Begin RECORDS SHOWN

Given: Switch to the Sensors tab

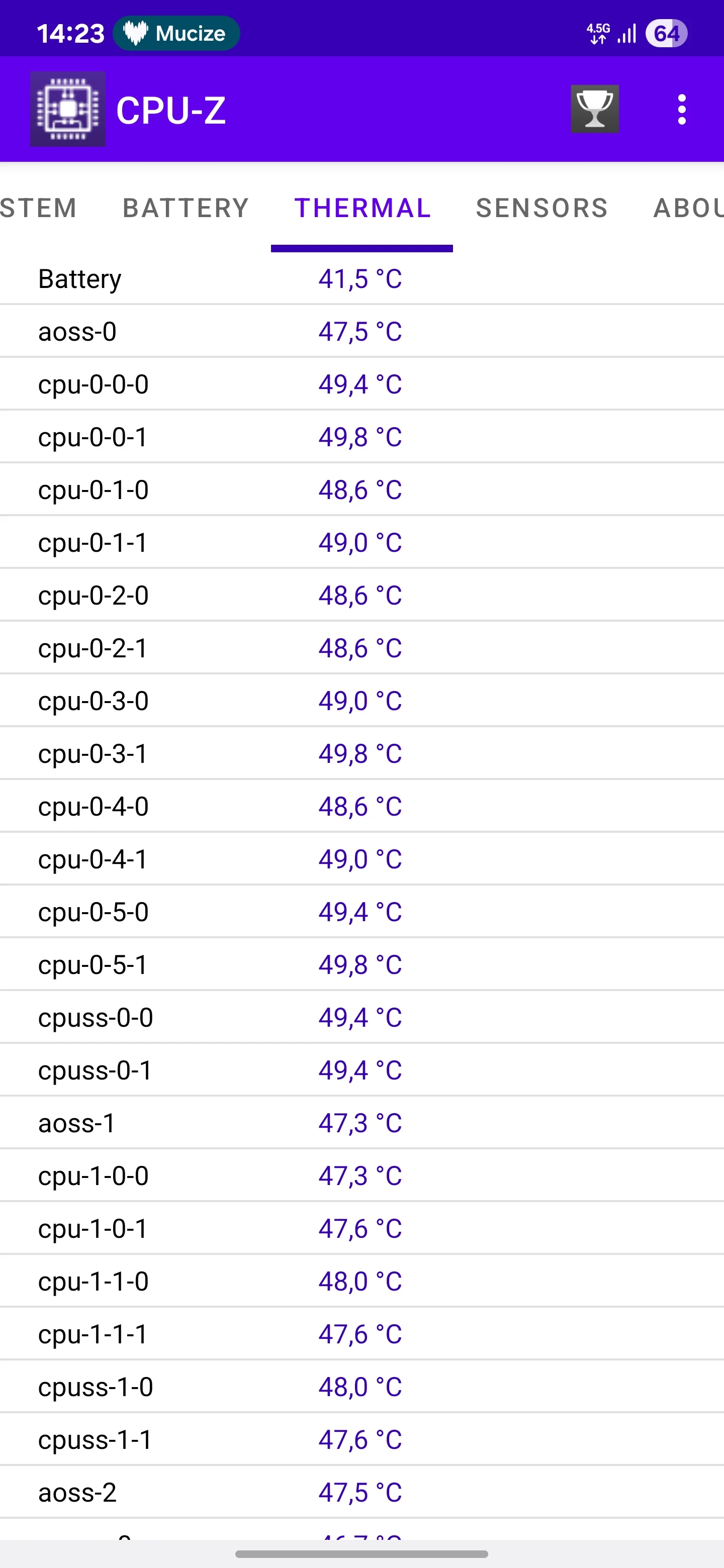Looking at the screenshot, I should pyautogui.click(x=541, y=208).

End RECORDS SHOWN
Begin RECORDS SHOWN

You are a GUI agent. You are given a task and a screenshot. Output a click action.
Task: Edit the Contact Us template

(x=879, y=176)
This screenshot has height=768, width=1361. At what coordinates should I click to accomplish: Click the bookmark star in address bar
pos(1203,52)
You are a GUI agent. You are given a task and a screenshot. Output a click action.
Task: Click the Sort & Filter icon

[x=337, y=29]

End RECORDS SHOWN
Begin RECORDS SHOWN

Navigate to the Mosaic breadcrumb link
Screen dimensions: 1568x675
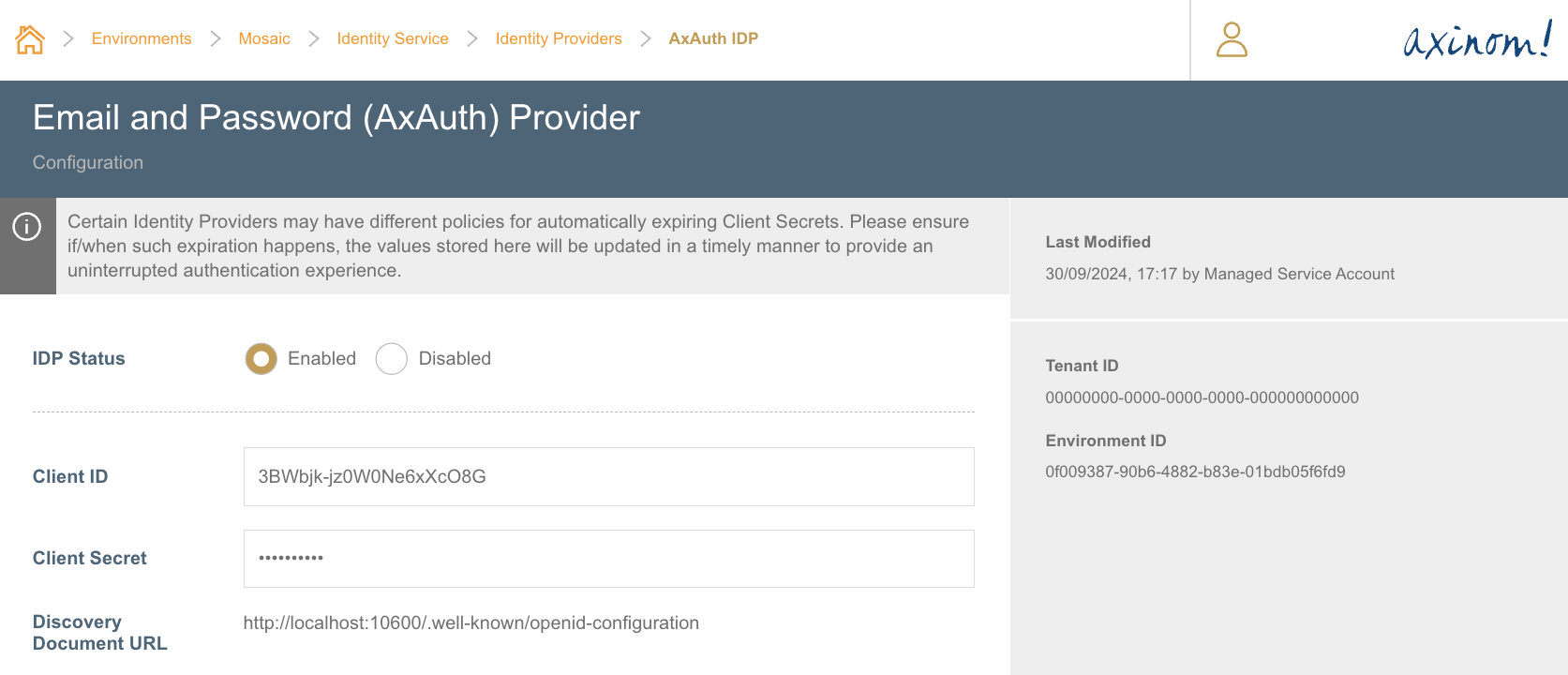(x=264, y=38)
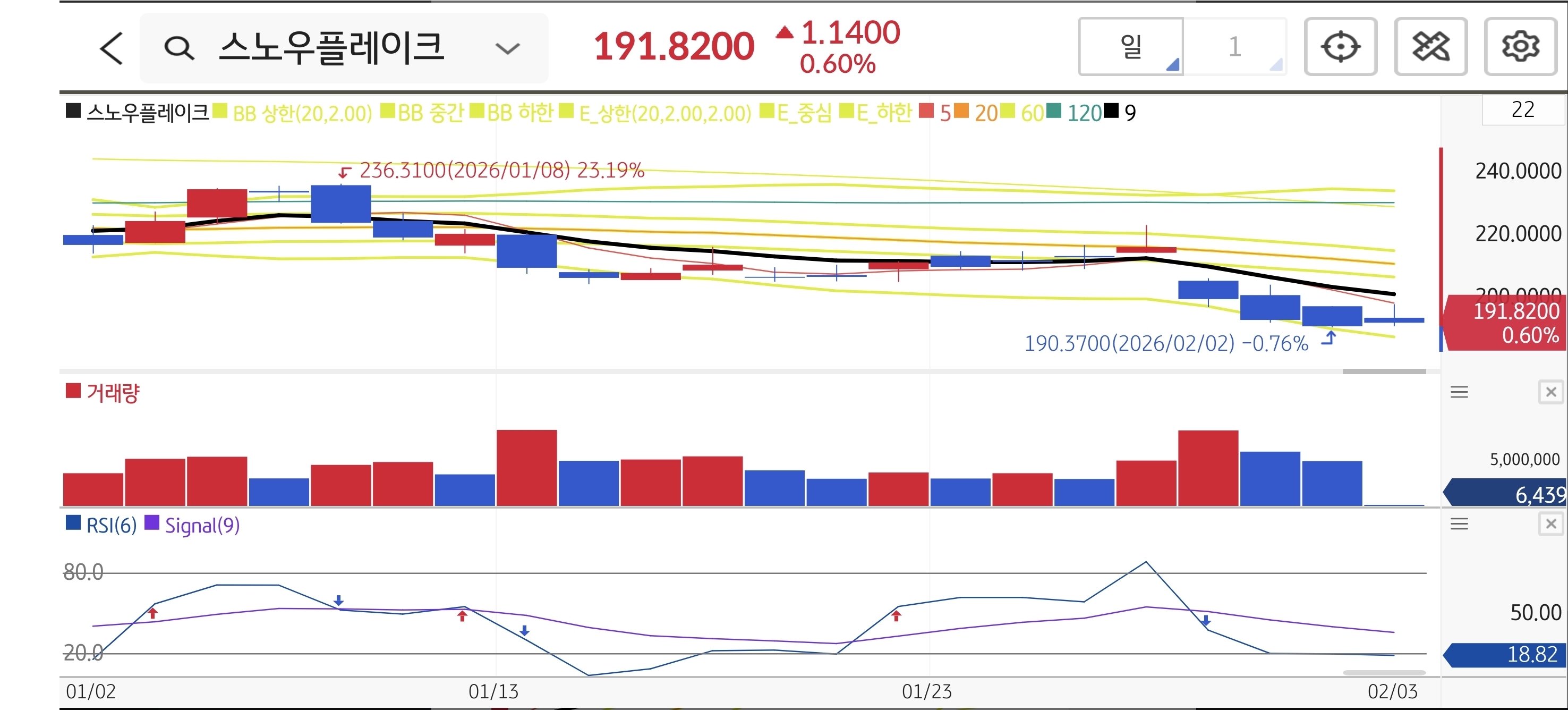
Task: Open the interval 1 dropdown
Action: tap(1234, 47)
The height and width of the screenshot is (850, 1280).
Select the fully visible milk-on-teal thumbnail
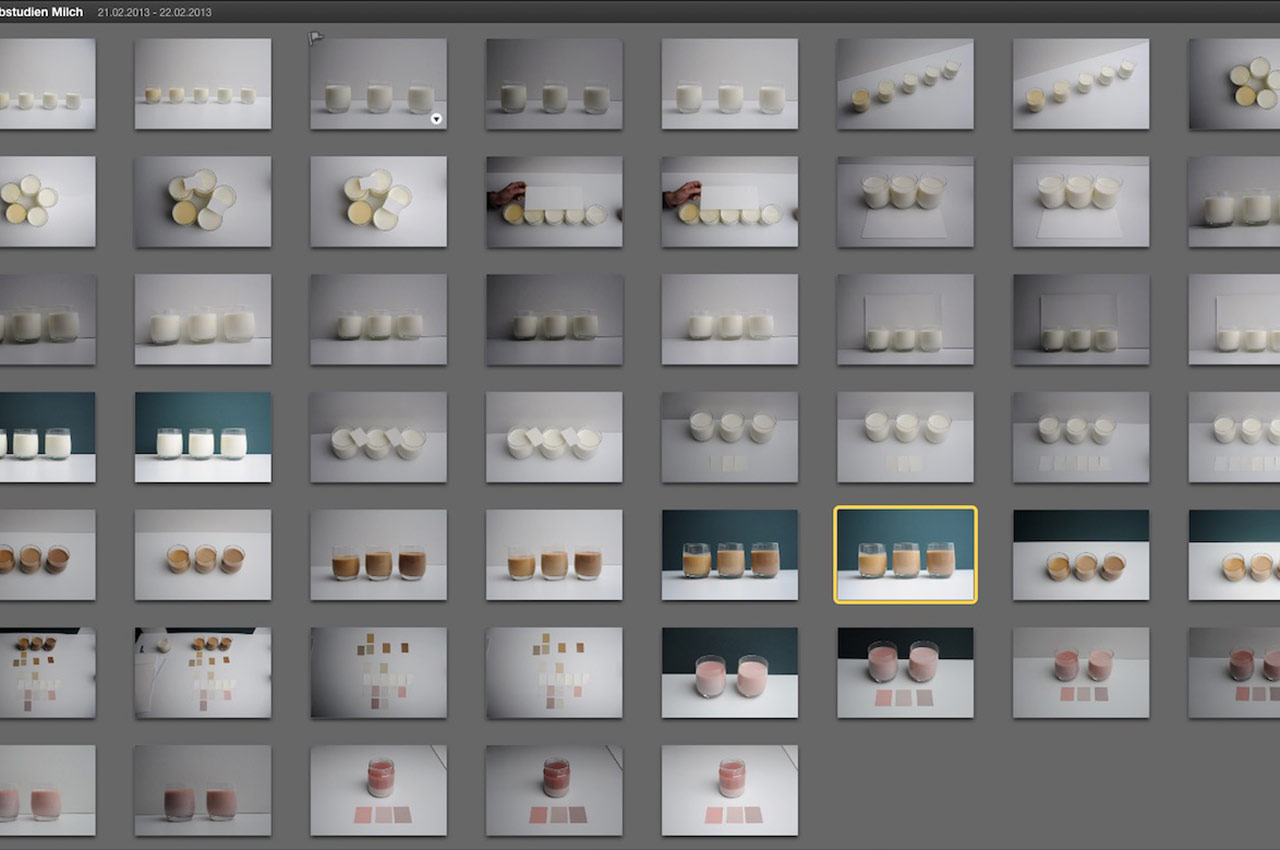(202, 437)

End RECORDS SHOWN

◆ GIVEN EXERCISE ◆
Rewrite the lines from the line with "This screenshot has" to the line with "[x=337, y=29]", changing "GUI agent" to "interface agent" and keeping everything else the same.

◆ RESULT OF THE EXERCISE ◆
This screenshot has height=768, width=1361. At what coordinates should I click to accomplish: Click the bookmark star in address bar
pos(1203,52)
You are a interface agent. You are given a task and a screenshot. Output a click action.
Task: Click the Sort & Filter icon

[x=337, y=29]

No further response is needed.